STATED EXERCISE 1: Quote the post on generating a number sequence word for word, everything from "Algorithm to represent" down to "recursive, doesn't matter).".
STATED EXERCISE 2:
Answer these questions using the post on generating a number sequence:
(a) What does the poster say the numbers will be used as?
(b) What does each line break in the listed sequence stand for?
(c) Which day is named in the comment on the first inner list of lstDays?
STATED EXERCISE 3: Pick up the post on generating a number sequence at the point where it stops, and carry it on.

SOURCE EXTRACT:
# # # #

Algorithm to represent a sequence of numbers
I have a sequence of numbers to generate, and I want to generate it using some sort of algorithm (iterative or recursive, doesn't matter).
Contextualizing: This numbers are indexes to iterative over a list of lists. I need to do a permutation (combination, i don't know exactly), but I need to generate all combinations of all positions of that list of lists.
The sequence and the output I am trying to get is:
1 1
2 1
3 1
4 1
5 1
1 2
2 1
3 1
4 1
5 1
1 3
2 1
3 1
4 1
5 1
1 4
2 1
3 1
4 1
5 1
1 5
2 1
3 1
4 1
5 1
1 1
2 2
3 1
4 1
5 1
1 2
2 2
3 1
4 1
5 1
1 3
2 2
3 1
4 1
5 1
1 4
2 2
3 1
4 1
5 1
1 5
2 2
3 1
4 1
5 1
1 1
2 3
3 1
4 1
5 1
1 2
2 3
3 1
4 1
5 1
1 3
2 3
3 1
4 1
5 1
1 4
2 3
3 1
4 1
5 1
1 5
2 3
3 1
4 1
5 1
1 1
2 4
3 1
4 1
5 1
and so on... the last state is:
1 5
2 5
3 5
4 5
5 5
Note that at each line break is a step of iteration or recursion. The algorithm must be generic. This code that i wrote can help, but it isn't what I want. :(
List<List<int>> lstDays = new List<List<int>>
{
new List<int>{1,2,3,4,5}, //day 18
new List<int>{1,2,3,4,5}, //day 19
new List<int>{1,2,3,4,5}, //day 22
new List<int>{1,2,3,4,5}, //day 23
new List<int>{1,2,3,4,5}, //day 24
};
for(int i=0;i<lstDays.Count;i++)

# # # #

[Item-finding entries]
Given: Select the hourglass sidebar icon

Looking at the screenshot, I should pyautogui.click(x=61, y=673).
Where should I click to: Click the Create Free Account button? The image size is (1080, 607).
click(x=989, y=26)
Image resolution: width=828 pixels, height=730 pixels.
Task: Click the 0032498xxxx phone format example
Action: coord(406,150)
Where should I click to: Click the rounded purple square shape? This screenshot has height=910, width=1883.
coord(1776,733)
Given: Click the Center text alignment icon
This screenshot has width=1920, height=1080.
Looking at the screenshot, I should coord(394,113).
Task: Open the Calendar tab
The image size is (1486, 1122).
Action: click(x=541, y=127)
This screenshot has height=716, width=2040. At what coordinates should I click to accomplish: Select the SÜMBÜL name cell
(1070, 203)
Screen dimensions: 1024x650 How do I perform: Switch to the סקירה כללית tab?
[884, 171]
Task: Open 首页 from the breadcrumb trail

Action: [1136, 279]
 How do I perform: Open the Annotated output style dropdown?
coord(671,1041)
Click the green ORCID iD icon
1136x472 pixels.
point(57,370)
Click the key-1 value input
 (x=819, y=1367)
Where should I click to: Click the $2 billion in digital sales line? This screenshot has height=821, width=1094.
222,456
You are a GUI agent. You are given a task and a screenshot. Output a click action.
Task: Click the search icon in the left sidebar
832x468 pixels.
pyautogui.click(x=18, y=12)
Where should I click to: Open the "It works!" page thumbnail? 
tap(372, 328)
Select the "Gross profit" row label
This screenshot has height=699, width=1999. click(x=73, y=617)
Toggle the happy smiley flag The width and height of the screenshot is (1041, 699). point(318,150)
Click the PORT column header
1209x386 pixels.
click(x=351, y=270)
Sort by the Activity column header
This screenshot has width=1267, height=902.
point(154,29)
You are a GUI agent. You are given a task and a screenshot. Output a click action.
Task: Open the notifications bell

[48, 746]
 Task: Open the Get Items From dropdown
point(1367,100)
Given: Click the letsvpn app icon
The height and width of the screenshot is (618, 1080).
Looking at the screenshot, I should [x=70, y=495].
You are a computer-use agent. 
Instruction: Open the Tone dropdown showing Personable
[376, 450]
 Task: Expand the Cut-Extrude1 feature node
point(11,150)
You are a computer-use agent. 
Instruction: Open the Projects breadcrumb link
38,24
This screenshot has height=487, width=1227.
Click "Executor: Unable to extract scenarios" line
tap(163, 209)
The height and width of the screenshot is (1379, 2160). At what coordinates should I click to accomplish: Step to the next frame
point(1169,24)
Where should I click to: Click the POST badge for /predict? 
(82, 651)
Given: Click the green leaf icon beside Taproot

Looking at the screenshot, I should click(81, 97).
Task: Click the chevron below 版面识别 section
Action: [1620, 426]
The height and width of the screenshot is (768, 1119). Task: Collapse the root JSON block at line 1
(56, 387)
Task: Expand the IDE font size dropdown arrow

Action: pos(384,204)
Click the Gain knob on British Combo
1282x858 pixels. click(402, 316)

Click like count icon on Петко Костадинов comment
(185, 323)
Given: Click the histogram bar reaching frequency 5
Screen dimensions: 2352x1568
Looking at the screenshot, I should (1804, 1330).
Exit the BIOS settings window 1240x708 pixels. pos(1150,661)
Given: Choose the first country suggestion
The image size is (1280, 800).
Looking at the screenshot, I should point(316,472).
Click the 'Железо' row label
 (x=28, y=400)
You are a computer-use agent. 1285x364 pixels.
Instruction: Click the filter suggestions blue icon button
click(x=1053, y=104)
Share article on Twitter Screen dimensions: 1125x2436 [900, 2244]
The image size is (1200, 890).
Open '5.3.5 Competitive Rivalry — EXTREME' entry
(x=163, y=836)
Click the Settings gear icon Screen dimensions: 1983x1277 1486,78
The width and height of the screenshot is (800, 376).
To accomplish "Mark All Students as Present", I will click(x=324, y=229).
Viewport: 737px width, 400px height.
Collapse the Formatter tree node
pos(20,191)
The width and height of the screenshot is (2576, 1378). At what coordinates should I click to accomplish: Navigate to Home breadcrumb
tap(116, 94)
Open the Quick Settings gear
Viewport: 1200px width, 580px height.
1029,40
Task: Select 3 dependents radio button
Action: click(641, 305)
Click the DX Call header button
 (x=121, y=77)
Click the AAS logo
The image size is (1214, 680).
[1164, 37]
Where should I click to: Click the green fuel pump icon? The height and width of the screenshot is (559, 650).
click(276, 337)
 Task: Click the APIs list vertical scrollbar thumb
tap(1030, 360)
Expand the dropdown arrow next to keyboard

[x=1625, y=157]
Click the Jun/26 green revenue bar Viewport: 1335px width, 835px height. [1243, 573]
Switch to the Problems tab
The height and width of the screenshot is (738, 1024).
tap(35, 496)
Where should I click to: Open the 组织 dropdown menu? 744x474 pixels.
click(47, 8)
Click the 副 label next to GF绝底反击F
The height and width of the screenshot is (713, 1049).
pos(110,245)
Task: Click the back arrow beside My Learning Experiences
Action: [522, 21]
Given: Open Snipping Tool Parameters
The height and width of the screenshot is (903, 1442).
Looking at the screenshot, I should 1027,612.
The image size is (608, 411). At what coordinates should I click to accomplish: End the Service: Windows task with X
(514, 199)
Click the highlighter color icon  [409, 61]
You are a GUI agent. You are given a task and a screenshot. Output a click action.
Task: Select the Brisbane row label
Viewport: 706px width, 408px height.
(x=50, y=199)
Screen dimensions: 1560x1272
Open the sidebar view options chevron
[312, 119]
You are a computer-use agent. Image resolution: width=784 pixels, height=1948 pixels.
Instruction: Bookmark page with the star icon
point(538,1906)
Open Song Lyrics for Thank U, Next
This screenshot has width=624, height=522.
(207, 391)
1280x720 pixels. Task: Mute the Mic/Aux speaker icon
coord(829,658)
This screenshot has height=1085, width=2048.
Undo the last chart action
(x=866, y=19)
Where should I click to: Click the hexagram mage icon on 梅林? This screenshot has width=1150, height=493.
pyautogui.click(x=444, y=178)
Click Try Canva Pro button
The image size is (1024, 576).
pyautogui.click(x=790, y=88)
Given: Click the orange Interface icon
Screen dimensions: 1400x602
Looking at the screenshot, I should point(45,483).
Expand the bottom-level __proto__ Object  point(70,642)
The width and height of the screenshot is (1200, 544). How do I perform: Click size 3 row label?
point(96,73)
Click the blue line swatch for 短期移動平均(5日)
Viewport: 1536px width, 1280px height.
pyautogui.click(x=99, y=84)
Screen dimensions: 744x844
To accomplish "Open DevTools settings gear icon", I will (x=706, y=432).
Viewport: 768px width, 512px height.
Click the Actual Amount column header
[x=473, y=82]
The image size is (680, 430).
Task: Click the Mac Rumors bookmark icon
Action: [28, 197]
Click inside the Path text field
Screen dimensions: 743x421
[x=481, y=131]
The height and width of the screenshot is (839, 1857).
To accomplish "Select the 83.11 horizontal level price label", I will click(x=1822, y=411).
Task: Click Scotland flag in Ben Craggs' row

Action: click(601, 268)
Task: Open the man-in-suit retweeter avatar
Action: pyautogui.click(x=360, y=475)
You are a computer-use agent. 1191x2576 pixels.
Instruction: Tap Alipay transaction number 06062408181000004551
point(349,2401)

# # # #

RESULT 1:
Algorithm to represent a sequence of numbers
I have a sequence of numbers to generate, and I want to generate it using some sort of algorithm (iterative or recursive, doesn't matter).

RESULT 2:
(a) Indexes to iterate over a list of lists.
(b) A step of iteration or recursion.
(c) Day 18.

RESULT 3:
{
for(int j=0;j<lstDays[i].Count;j++)
{
for(int k=0;k<lstDays.Count;k++)
{
Console.Write(k+1);
//Console.Write(j+1);
Console.Write('n');
}
Console.Write('n');
}
}
I hope that you can help me ! (:
Based on comments below by the venerable Eric Lippert, edits for the OPs original intent:
public void OutputSequence(int length){
Recurse(length-1, Enumerable.Range(1, length).ToArray(), new int[length]);
}
public void Recurse(int position, int[] arr, int[] state){
if (position == -1){
PrintState(state);
return;
}
for (int i = 0; i < arr.Length; i++)
{
state[position] = arr[i];
Recurse(position-1, arr, state);
}
}
public void PrintState(int[] state){
for (int i = 0; i < state.Length; i++)
Console.WriteLine ("{0} {1}",i+1, state[i]);
Console.WriteLine ();
}
OutputSequence(5);
will give the output the OP originally asked for.
Old Answer
What you're looking for is called a Cartesian Product. LINQ is your friend:
var pairs = from i in Enumerable.Range(1, 5)
from j in Enumerable.Range(1, 5)
select new {i, j};
foreach(var p in pairs)
Console.WriteLine ("{0} {1}", p.i, p.j);
EDIT: Just for fun, here's a way to do N-Ary cartesian products.
public IEnumerable<IEnumerable<int>> NAryCartesianProduct(int upper, int times){
if (times == 0)
return Enumerable.Empty<IEnumerable<int>>();
var nums = Enumerable.Range(1, upper);
IEnumerable<IEnumerable<int>> products = nums.Select(i => new[]{i});
for (int i = 1; i < times; i++)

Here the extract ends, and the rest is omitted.